* ページ抜粋:
····················

また、RIZINは前回のテレビ視聴率が6%と、ここ1年、視聴率の微減が続いてきたため、今回は旗揚げ当初からの目標だった10%に少しでも近づけるカードを組みたかった、という思惑もあり、年末を前にキラーカードを切る判断をしたのでしょう」

試合は3分3R(延長1R)のキックボクシングルールで、6オンスのボクシンググローブを着用(58kg契約)。MMA(総合格闘技ファイターの堀口にとっては初めてのルールで、キックの頂を極めた那須川の土俵に乗る形になるが、ルール設定で紛糾することはなかったという。

「交渉が比較的スムーズに進んだのは天心、堀口双方の器のデカさに加え、両陣営の懐の深さでしょう。堀口は、師匠の山本"KID"徳郁がキックルールで魔裟斗と対決した試合(2004年大晦日)を念頭に置き、自分もあれをやればいいという認識。もちろん堀口にとってはKIDの死が、この試合に臨むモチベーションにそれなりの影響を与えると思います」

では、試合の展開はどうなるか? 2010年のK-1 WORLD MAX日本王者で、MMAの試合経験もあるキックボクサー長島☆自演乙☆雄一郎は、那須川、堀口の戦力をこう分析する。

「天心選手はオールラウンダー。トータルバランスが最高な選手で、全てが秀でている。堀口選手は伝統派空手出身だけに間合いが他の選手と違う。天心選手よりもパワーがあると思う。首相撲になったときにパワーを使って天心選手を削れるはずです(※ルール上、首相撲からの打撃は1回のみ)」

····················

ページ抜粋の「試合は3分3R(延長1R)の」で始まり「相撲からの打撃は1回のみ)」」まで続く部分を書き直し、その中の「天心」という呼び名をすべて「那須川」に改めてください。

* データ一覧:
····················

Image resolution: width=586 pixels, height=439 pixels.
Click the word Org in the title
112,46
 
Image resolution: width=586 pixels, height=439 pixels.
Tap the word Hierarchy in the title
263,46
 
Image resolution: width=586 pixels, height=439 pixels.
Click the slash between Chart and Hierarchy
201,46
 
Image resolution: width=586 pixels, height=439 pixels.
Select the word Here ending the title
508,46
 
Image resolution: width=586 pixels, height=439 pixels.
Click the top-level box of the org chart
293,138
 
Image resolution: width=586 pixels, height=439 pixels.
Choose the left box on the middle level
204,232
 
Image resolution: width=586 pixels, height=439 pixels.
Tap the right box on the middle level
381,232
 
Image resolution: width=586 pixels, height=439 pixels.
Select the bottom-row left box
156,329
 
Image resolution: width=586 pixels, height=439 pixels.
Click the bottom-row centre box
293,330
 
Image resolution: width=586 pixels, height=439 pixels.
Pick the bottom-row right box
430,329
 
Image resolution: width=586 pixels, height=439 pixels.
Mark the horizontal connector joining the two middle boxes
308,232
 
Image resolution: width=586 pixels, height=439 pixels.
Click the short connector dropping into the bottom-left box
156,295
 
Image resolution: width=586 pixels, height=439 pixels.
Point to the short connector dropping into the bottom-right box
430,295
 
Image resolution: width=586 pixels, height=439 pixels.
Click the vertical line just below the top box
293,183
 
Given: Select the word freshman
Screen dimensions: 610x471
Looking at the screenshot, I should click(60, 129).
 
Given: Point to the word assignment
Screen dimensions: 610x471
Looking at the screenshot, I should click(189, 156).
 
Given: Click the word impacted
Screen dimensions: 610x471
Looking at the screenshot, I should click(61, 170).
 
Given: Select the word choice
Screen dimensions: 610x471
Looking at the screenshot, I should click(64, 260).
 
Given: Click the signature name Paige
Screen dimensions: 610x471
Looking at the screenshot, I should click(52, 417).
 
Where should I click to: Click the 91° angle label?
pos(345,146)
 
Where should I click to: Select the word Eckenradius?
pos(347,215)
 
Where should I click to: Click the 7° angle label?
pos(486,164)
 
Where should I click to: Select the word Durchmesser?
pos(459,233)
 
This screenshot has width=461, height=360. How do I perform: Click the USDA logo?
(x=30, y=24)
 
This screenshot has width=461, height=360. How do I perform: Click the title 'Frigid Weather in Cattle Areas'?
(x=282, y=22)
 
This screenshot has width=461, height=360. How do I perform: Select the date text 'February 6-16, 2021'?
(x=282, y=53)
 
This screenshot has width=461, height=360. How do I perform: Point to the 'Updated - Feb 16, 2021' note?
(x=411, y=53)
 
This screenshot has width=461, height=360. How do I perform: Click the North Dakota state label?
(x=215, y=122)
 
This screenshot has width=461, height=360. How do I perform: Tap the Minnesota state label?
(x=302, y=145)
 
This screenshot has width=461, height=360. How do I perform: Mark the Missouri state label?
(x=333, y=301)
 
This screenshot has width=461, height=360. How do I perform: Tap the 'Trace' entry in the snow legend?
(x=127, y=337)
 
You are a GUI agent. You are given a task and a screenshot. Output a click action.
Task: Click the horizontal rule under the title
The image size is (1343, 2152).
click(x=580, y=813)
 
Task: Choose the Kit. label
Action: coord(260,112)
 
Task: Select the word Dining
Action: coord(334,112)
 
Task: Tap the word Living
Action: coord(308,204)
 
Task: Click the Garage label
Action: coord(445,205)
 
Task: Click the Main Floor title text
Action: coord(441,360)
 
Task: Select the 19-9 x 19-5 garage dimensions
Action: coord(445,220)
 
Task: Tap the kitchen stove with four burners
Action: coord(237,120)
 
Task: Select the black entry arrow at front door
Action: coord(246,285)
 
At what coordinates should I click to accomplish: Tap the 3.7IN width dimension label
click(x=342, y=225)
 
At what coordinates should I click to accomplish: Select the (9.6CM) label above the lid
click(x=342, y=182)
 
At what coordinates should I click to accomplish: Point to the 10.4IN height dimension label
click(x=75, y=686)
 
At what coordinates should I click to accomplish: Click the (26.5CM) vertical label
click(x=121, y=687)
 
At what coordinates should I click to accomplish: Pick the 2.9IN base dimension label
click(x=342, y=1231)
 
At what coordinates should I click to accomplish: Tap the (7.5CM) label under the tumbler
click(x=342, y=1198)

····················

* 回答全文:
試合は3分3R(延長1R)のキックボクシングルールで、6オンスのボクシンググローブを着用(58kg契約)。MMA(総合格闘技ファイターの堀口にとっては初めてのルールで、キックの頂を極めた那須川の土俵に乗る形になるが、ルール設定で紛糾することはなかったという。

「交渉が比較的スムーズに進んだのは那須川、堀口双方の器のデカさに加え、両陣営の懐の深さでしょう。堀口は、師匠の山本"KID"徳郁がキックルールで魔裟斗と対決した試合(2004年大晦日)を念頭に置き、自分もあれをやればいいという認識。もちろん堀口にとってはKIDの死が、この試合に臨むモチベーションにそれなりの影響を与えると思います」

では、試合の展開はどうなるか? 2010年のK-1 WORLD MAX日本王者で、MMAの試合経験もあるキックボクサー長島☆自演乙☆雄一郎は、那須川、堀口の戦力をこう分析する。

「那須川選手はオールラウンダー。トータルバランスが最高な選手で、全てが秀でている。堀口選手は伝統派空手出身だけに間合いが他の選手と違う。那須川選手よりもパワーがあると思う。首相撲になったときにパワーを使って那須川選手を削れるはずです(※ルール上、首相撲からの打撃は1回のみ)」